I have standardized the locking texture to be img0
.
Lock Type 1:
Thread warps have a shared program counter. If a single thread grabs the lock, the other threads in the warp will still be stuck in the loop. In practice, this compiles but results in a deadlock.
Examples: StackOverflow, OpenGL.org
while (imageAtomicExchange(img0,coord,1u)==1u);
//<critical section>
memoryBarrier();
imageAtomicExchange(img0,coord,0);
Lock Type 2:
To work around the issue of type 1, one instead writes conditionally. In the below, I have sometimes written the loop as a do-while loop, but a while loop doesn't work correctly either.
Lock Type 2.1:
The first thing one tries is a simple loop. Apparently due to buggy optimizations, this can result in a crash (I haven't tried recently).
Example: NVIDIA
bool have_written = false;
while (true) {
bool can_write = (imageAtomicExchange(img0,coord,1u)!=1u);
if (can_write) {
//<critical section>
memoryBarrier();
imageAtomicExchange(img0,coord,0);
break;
}
}
Lock Type 2.2:
The above example uses imageAtomicExchange(...)

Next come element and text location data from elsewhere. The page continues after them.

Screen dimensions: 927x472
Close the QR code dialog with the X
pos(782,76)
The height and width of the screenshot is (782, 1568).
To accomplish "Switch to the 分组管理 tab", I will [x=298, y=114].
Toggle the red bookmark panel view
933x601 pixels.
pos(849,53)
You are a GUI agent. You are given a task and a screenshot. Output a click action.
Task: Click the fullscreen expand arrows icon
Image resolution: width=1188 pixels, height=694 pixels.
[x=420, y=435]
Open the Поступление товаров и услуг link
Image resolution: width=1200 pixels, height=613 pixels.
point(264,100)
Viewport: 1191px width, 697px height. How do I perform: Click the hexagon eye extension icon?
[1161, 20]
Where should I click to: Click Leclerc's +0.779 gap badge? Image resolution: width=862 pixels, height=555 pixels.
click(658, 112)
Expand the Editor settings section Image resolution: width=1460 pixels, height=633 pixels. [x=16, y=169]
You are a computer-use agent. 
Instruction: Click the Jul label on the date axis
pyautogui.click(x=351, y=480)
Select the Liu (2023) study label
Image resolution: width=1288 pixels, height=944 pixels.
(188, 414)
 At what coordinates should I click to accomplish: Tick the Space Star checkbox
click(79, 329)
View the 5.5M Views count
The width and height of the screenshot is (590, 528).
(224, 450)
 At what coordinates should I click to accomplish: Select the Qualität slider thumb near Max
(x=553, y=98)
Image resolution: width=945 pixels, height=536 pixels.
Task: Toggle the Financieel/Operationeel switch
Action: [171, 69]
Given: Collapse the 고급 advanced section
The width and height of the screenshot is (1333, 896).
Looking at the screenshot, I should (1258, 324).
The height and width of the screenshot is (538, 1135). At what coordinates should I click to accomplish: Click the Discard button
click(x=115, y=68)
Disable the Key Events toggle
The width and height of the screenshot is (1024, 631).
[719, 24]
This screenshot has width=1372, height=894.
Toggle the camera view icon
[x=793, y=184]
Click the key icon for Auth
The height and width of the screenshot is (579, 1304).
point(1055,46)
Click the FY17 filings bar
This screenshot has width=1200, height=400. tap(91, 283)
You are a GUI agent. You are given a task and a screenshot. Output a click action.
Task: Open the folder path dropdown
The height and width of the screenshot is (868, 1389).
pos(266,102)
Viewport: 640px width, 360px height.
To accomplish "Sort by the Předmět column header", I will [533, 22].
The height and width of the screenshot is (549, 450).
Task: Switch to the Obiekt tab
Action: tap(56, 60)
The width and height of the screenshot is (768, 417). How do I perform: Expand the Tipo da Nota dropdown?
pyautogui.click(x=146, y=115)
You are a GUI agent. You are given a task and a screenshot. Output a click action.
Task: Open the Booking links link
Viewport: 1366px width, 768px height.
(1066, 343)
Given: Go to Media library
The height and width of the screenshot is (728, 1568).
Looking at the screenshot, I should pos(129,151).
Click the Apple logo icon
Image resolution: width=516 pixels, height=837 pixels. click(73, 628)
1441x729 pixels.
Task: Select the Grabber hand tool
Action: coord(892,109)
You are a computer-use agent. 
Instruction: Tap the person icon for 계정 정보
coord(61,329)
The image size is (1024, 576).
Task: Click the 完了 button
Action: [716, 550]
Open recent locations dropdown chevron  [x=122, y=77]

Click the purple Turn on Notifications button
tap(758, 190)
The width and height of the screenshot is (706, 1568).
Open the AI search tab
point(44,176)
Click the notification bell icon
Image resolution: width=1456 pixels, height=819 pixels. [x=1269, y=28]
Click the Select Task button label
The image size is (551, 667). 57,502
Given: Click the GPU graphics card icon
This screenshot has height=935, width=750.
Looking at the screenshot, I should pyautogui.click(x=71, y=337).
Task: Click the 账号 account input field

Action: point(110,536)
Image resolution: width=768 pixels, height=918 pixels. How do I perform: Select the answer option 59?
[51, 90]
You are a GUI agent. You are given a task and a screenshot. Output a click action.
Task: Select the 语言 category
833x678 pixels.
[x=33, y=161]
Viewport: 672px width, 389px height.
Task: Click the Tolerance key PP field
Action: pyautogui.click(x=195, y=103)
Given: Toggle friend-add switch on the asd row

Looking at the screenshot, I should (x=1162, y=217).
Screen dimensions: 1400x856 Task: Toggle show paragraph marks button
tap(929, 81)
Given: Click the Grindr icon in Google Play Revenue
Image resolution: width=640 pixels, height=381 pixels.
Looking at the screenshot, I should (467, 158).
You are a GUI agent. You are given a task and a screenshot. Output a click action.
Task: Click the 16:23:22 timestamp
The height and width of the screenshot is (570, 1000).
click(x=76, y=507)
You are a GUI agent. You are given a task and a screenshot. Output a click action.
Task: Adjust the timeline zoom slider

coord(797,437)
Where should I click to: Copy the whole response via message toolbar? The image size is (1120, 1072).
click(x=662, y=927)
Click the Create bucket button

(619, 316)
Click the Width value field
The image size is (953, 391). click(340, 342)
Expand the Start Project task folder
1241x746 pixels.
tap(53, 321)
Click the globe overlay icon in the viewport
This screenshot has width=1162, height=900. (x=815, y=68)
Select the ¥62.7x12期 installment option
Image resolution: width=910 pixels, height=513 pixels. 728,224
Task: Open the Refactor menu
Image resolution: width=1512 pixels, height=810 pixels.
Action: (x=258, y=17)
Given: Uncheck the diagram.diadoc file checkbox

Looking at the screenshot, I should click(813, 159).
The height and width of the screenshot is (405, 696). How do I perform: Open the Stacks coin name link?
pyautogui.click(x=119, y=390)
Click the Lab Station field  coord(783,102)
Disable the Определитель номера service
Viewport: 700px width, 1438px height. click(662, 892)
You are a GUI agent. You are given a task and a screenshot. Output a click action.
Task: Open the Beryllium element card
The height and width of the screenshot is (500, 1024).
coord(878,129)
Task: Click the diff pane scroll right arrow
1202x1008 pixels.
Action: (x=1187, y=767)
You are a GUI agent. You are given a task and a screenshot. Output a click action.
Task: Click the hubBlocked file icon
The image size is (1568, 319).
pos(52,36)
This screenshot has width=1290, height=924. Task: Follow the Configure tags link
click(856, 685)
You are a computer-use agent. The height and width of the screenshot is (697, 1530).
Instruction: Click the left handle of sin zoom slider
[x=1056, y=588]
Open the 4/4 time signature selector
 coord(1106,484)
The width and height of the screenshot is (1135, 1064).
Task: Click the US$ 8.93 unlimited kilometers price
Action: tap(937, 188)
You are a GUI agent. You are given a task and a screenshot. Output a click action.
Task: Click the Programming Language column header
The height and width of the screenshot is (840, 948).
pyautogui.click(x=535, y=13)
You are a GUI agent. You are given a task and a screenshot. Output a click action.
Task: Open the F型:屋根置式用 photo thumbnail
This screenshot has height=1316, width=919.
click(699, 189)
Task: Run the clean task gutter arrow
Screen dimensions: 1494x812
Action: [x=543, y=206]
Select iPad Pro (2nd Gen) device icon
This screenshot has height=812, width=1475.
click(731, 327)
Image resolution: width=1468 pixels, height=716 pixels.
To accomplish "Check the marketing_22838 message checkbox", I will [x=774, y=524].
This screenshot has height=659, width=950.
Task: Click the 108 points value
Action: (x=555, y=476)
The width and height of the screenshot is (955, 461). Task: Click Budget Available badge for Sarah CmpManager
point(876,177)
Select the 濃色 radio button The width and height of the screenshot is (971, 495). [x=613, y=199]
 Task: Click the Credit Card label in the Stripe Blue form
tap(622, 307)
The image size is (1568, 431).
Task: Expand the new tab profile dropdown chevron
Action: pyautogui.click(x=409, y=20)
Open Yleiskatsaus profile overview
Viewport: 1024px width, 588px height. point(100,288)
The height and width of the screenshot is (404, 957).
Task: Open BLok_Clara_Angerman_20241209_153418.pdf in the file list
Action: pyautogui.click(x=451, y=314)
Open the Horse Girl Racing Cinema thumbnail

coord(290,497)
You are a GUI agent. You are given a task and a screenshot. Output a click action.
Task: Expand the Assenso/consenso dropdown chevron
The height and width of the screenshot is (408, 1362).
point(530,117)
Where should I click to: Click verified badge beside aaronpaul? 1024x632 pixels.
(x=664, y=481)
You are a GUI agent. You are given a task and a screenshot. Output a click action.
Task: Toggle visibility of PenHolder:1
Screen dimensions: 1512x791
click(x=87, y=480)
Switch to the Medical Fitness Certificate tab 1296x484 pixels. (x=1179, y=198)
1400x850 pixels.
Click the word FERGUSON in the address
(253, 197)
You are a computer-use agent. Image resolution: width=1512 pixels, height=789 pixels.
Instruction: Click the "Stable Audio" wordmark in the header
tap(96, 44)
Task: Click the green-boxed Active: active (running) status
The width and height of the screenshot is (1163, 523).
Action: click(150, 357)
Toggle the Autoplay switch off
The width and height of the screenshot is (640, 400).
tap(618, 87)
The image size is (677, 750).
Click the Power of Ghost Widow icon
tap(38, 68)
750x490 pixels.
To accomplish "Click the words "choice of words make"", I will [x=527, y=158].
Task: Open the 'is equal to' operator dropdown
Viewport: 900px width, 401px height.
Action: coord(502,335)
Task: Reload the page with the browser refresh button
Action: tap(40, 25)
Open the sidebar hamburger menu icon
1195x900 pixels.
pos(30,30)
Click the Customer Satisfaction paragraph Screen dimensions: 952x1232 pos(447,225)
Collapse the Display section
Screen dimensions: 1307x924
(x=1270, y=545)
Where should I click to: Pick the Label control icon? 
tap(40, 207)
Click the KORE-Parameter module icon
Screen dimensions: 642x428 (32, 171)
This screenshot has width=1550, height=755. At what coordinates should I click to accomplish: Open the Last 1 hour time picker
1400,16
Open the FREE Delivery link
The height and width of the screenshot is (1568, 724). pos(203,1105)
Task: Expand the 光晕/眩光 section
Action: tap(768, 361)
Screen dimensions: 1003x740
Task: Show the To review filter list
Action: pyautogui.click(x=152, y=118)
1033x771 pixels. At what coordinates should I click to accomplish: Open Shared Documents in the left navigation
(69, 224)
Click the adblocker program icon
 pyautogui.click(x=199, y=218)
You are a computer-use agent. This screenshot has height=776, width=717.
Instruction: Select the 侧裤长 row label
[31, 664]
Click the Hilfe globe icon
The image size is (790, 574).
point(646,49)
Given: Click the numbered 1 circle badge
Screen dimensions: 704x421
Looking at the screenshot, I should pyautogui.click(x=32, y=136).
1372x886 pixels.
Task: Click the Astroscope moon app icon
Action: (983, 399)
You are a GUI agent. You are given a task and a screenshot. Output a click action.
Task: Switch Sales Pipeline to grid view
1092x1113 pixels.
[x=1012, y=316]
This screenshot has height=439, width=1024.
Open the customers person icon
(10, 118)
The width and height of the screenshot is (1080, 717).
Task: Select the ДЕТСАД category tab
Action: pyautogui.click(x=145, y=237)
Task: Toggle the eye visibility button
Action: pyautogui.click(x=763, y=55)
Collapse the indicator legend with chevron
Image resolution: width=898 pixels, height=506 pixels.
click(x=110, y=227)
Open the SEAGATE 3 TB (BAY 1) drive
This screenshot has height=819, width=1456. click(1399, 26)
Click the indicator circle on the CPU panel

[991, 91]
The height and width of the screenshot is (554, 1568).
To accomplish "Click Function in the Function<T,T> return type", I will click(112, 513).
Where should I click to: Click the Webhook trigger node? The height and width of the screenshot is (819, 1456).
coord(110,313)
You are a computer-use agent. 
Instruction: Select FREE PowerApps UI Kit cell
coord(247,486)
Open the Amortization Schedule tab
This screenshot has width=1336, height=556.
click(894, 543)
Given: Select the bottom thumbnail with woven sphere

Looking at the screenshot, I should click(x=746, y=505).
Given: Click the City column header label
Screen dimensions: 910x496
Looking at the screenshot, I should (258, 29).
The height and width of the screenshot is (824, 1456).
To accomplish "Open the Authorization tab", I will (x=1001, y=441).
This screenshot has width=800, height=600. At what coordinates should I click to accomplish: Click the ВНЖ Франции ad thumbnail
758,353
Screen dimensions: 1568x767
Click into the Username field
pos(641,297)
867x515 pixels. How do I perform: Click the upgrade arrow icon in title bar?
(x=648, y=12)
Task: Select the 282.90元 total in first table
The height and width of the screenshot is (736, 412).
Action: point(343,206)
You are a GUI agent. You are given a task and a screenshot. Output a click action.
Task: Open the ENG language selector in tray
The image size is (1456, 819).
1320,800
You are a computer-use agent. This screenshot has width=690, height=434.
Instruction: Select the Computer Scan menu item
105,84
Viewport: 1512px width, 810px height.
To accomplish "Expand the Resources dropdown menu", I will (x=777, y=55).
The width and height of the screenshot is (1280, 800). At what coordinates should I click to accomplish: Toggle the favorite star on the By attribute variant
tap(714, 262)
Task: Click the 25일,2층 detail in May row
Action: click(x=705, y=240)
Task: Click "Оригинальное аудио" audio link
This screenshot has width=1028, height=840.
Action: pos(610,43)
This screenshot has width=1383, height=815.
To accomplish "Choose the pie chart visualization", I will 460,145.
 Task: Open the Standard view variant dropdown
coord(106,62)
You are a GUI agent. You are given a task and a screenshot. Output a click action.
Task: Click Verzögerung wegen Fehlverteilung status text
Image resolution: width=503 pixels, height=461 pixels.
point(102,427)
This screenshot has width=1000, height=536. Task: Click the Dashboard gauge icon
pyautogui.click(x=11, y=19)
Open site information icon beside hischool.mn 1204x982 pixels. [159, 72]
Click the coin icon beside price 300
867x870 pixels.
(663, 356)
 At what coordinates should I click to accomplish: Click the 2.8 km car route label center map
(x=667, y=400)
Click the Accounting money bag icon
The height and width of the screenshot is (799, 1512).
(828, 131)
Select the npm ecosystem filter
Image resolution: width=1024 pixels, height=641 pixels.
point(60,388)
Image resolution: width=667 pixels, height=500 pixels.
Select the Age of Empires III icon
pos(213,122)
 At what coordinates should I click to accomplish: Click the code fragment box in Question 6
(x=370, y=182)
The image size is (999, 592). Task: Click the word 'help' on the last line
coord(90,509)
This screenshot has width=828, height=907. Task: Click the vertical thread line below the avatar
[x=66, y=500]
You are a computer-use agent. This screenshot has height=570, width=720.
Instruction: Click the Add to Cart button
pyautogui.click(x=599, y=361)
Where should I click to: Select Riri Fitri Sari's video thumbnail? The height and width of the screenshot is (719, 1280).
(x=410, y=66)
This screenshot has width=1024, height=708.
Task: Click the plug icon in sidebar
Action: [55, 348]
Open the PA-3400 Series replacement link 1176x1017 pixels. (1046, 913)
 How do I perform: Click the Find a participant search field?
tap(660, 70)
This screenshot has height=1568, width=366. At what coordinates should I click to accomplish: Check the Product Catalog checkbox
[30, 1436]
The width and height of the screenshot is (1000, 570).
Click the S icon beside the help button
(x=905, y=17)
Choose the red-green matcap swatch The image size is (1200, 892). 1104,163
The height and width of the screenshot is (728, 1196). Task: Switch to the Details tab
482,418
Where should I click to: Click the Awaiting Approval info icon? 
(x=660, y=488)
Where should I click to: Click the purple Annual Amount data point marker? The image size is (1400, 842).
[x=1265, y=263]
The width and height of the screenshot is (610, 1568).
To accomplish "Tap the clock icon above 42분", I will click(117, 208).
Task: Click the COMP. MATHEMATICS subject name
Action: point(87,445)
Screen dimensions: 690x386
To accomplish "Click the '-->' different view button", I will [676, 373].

, which might not be the first thing one tries. The most intuitive is imageAtomicCompSwap(...)
. Unfortunately, this doesn't work due to buggy optimizations. It (should be) otherwise sound.
Example: StackOverflow
bool have_written = false;
do {
bool can_write = (imageAtomicCompSwap(img0,coord,0u,1u)==0u);
if (can_write) {
//<critical section>
memoryBarrier();
imageAtomicExchange(img0,coord,0);
have_written = true;
}
} while (!have_written);
Lock Type 2.3:
Switching back from imageAtomicCompSwap(...)
to imageAtomicExchange(...)
is the other common variant. The difference with 2.1 is the way the loop is terminated. This doesn't work correctly for me.
Examples: StackOverflow, StackOverflow
bool have_written = false;
do {
bool can_write = (imageAtomicExchange(img0,coord,1u)!=1u);
if (can_write) {
//<critical section>
memoryBarrier();
imageAtomicExchange(img0,coord,0);
have_written = true;
}
} while (!have_written);